I’ve done a test just now with a VM as well, and configured raid. Also ran the test using the command I provided, and it also took 60 seconds. So I doubt it’s your disks or your raid configuration as both tests that I did with or without raid provided acceptable results.

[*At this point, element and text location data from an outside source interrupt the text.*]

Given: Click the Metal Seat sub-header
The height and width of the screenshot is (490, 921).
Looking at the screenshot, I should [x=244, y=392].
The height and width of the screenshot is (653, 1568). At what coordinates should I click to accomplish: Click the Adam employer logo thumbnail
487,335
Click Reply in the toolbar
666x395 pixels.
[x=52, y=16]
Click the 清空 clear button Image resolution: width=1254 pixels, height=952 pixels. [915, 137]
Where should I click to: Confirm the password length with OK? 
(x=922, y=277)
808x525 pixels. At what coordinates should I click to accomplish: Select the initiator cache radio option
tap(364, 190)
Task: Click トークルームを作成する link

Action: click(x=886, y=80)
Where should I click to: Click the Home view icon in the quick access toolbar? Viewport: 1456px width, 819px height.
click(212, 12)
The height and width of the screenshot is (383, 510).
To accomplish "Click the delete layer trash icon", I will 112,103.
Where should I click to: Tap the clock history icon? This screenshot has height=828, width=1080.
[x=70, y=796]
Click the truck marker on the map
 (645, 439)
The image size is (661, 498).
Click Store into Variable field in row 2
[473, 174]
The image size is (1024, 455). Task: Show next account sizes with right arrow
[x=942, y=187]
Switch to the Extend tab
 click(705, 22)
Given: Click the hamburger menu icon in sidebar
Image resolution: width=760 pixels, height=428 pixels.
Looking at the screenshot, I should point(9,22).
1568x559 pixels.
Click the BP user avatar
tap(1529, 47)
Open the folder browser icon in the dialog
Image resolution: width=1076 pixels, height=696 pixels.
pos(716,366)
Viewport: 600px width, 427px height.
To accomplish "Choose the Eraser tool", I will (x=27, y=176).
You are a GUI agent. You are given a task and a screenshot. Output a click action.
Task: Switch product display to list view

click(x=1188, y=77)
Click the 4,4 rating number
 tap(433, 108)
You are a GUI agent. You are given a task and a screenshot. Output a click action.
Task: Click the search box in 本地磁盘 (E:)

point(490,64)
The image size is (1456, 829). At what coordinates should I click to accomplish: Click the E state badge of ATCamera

Test ran on non-ssd using sequential write:

fio --name=seqwrite --rw=write --direct=1 --ioengine=libaio --bs=4k --numjobs=4 --size=4G --runtime=60 --filename=/data/testfile

standard 1TB HDD results:

Run status group 0 (all jobs):
  WRITE: bw=4650KiB/s (4762kB/s), 1162KiB/s-1163KiB/s (1190kB/s-1191kB/s), io=272MiB (286MB), run=60001-60003msec

Disk stats (read/write):
  sdb: ios=0/69634, merge=0/140, ticks=0/230434, in_queue=46496, util=97.03%

VM using standard disks in Proliant Server with raid 1:

Run status group 0 (all jobs):
  WRITE: bw=68.7MiB/s (72.1MB/s), 17.2MiB/s-17.2MiB/s (18.0MB/s-18.0MB/s), io=4125MiB (4325MB), run=60001-60001msec

Disk stats (read/write):
    md0: ios=0/1052794, merge=0/0, ticks=0/0, in_queue=0, util=0.00%, aggrios=0/1054513, aggrmerge=0/1467, aggrticks=0/148497, aggrin_queue=137504, aggrutil=85.96%
  sdc: ios=0/1054010, merge=0/1977, ticks=0/153394, in_queue=141856, util=85.96%
  sdb: ios=0/1055016, merge=0/957, ticks=0/143601, in_queue=133152, util=82.86%

VM this time with randwrite:

Run status group 0 (all jobs):
  WRITE: bw=2389KiB/s (2446kB/s), 581KiB/s-617KiB/s (595kB/s-632kB/s), io=141MiB (148MB), run=60001-60297msec

Disk stats (read/write):
    md0: ios=0/39078, merge=0/0, ticks=0/0, in_queue=0, util=0.00%, aggrios=0/36076, aggrmerge=0/3004, aggrticks=0/225217, aggrin_queue=187662, aggrutil=84.39%
  sdc: ios=0/36076, merge=0/3004, ticks=0/236848, in_queue=197696, util=84.00%
  sdb: ios=0/36076, merge=0/3004, ticks=0/213586, in_queue=177628, util=84.39%

in both occasions they took 60seconds (as shown in results 60001 milliseconds) as I used the --runtime=60 parameter. The only difference being a randwrite being a lot slower (IO 141MiB instead of 4125MiB) than sequential write. So the only reason it takes a long time is due to the command you are using and not specifying --runtime=60 or however many seconds you wish to run it for.

One other thing to look out for, if you are intending on storing a database on your btrfs filesystem you need to disable CoW for the database directories as it causes major problems for databases when CoW is enabled. If not, then no need to worry.